The Commander-in-Chief of Myanmar armed forces is fully aware of the difficulties that surround the negotiations on the security sector, and also that some members of the EAOs are questioning the Tatmadaw’s position on this controversial issue of the security sector. Utilizing the special occasion of the NCA signing ceremony by NMSP and LDU, he was giving a forthright substantive political speech in which he outlined the policy and positions of Myanmar military on the ongoing peace process. He insists, “We have found that some ethnic armed organizations with personal feelings cast doubts and illusions by mistakenly thinking that security sector reform is for them to surrender. […] I would like to say that the ethnic armed organizations themselves should not have such doubts, illusions and concerns.” Worth noting here, is that he does not use neither SSR nor DDR in his speech, but security reintegration (in Burmese), which needs elaboration in future negotiations.
Basically, his speech can be construed as him trying to counter the wrong representation of the Tatmadaw’s position, and state that Myanmar military is not demanding EAOs to lay down their arms. He backs up his argument by saying that, “The NCA signing is a political culture in which political problems are peacefully solved at a roundtable.” The message he wants to send is whatever issue they discuss in the peace process, it could be done only with the consent of all parties concerned. In fact, it is necessary to be reminded that the Myanmar peace process is not dictated by one party or one person alone. It is a joint undertaking between the Government of Myanmar, EAOs and political parties. From the negotiation of the NCA to the implementation of all agreements, including designing the whole architecture of the peace process and its mechanism. Each party to the process can have their own policy and position. For instance, EAOs might have their own policy on a certain security related issue and the course of action that they want to take, and so does the Myanmar military. They both have every right to do so. However, what matters the most is the mutual agreements that are made between them at the end of their intense negotiations. The final outcome of their negotiation on any issue matters!

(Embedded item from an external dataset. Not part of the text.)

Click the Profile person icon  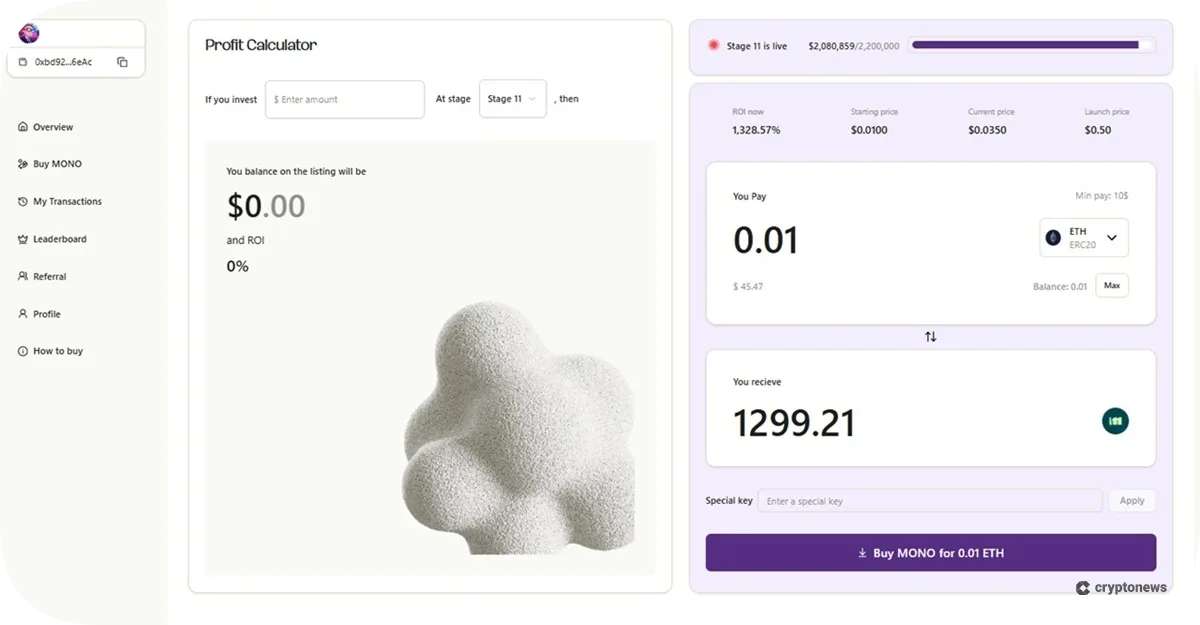(x=21, y=314)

After all, the peace process and the political dialogues in Myanmar would not have been necessary if there was no conflict remained unsolved. There can surely be more and more disagreements among key stakeholders as they continue making attempts to put an end to this longstanding conflict. Disagreements does not mean the end of the peace process. No matter what happens, the parties to the process should be encouraged and supported in their persistent efforts to find compromises and move forward. No military means can solve the armed conflicts of Myanmar, only political means of negotiation among the parties can!